-- START Exercise material --

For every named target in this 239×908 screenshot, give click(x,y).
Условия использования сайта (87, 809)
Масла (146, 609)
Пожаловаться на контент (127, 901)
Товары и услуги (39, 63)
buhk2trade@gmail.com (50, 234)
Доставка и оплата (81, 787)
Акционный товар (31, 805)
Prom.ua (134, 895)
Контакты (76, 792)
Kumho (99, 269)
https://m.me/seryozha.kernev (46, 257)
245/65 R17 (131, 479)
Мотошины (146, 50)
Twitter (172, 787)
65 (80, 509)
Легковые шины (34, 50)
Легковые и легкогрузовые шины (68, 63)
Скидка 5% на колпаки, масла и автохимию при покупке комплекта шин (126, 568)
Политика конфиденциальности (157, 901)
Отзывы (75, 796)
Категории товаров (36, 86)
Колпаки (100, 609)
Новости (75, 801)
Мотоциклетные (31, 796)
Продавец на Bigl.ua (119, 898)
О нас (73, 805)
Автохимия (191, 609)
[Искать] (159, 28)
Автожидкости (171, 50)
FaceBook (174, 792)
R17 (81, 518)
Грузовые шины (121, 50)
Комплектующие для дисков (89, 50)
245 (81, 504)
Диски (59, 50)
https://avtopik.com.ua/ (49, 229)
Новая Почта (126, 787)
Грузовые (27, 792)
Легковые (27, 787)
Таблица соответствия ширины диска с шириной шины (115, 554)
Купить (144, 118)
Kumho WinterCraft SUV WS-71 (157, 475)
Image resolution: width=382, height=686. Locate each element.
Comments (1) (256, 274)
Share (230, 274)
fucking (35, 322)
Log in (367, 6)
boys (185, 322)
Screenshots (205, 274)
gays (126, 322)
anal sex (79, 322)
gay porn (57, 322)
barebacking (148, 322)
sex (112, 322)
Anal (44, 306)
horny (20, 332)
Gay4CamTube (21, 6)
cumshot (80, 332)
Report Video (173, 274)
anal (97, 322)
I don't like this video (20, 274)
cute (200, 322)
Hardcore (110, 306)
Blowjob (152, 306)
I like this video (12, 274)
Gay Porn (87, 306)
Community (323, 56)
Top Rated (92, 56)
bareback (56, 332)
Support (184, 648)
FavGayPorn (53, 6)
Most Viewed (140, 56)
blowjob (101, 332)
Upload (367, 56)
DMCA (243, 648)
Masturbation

-- END Exercise material --

> [Written request]:
Rewrite the material above with "Support" changed to "Help" and everything else left as it is.

> [Solution to this problem]:
For every named target in this 239×908 screenshot, give click(x,y).
Условия использования сайта (87, 809)
Масла (146, 609)
Пожаловаться на контент (127, 901)
Товары и услуги (39, 63)
buhk2trade@gmail.com (50, 234)
Доставка и оплата (81, 787)
Акционный товар (31, 805)
Prom.ua (134, 895)
Контакты (76, 792)
Kumho (99, 269)
https://m.me/seryozha.kernev (46, 257)
245/65 R17 (131, 479)
Мотошины (146, 50)
Twitter (172, 787)
65 (80, 509)
Легковые шины (34, 50)
Легковые и легкогрузовые шины (68, 63)
Скидка 5% на колпаки, масла и автохимию при покупке комплекта шин (126, 568)
Политика конфиденциальности (157, 901)
Отзывы (75, 796)
Категории товаров (36, 86)
Колпаки (100, 609)
Новости (75, 801)
Мотоциклетные (31, 796)
Продавец на Bigl.ua (119, 898)
О нас (73, 805)
Автохимия (191, 609)
[Искать] (159, 28)
Автожидкости (171, 50)
FaceBook (174, 792)
R17 (81, 518)
Грузовые шины (121, 50)
Комплектующие для дисков (89, 50)
245 (81, 504)
Диски (59, 50)
https://avtopik.com.ua/ (49, 229)
Новая Почта (126, 787)
Грузовые (27, 792)
Легковые (27, 787)
Таблица соответствия ширины диска с шириной шины (115, 554)
Купить (144, 118)
Kumho WinterCraft SUV WS-71 (157, 475)
Image resolution: width=382, height=686. Locate each element.
Comments (1) (256, 274)
Share (230, 274)
fucking (35, 322)
Log in (367, 6)
boys (185, 322)
Screenshots (205, 274)
gays (126, 322)
anal sex (79, 322)
gay porn (57, 322)
barebacking (148, 322)
sex (112, 322)
Anal (44, 306)
horny (20, 332)
Gay4CamTube (21, 6)
cumshot (80, 332)
Report Video (173, 274)
anal (97, 322)
I don't like this video (20, 274)
cute (200, 322)
Hardcore (110, 306)
Blowjob (152, 306)
I like this video (12, 274)
Gay Porn (87, 306)
Community (323, 56)
Top Rated (92, 56)
bareback (56, 332)
Help (184, 648)
FavGayPorn (53, 6)
Most Viewed (140, 56)
blowjob (101, 332)
Upload (367, 56)
DMCA (243, 648)
Masturbation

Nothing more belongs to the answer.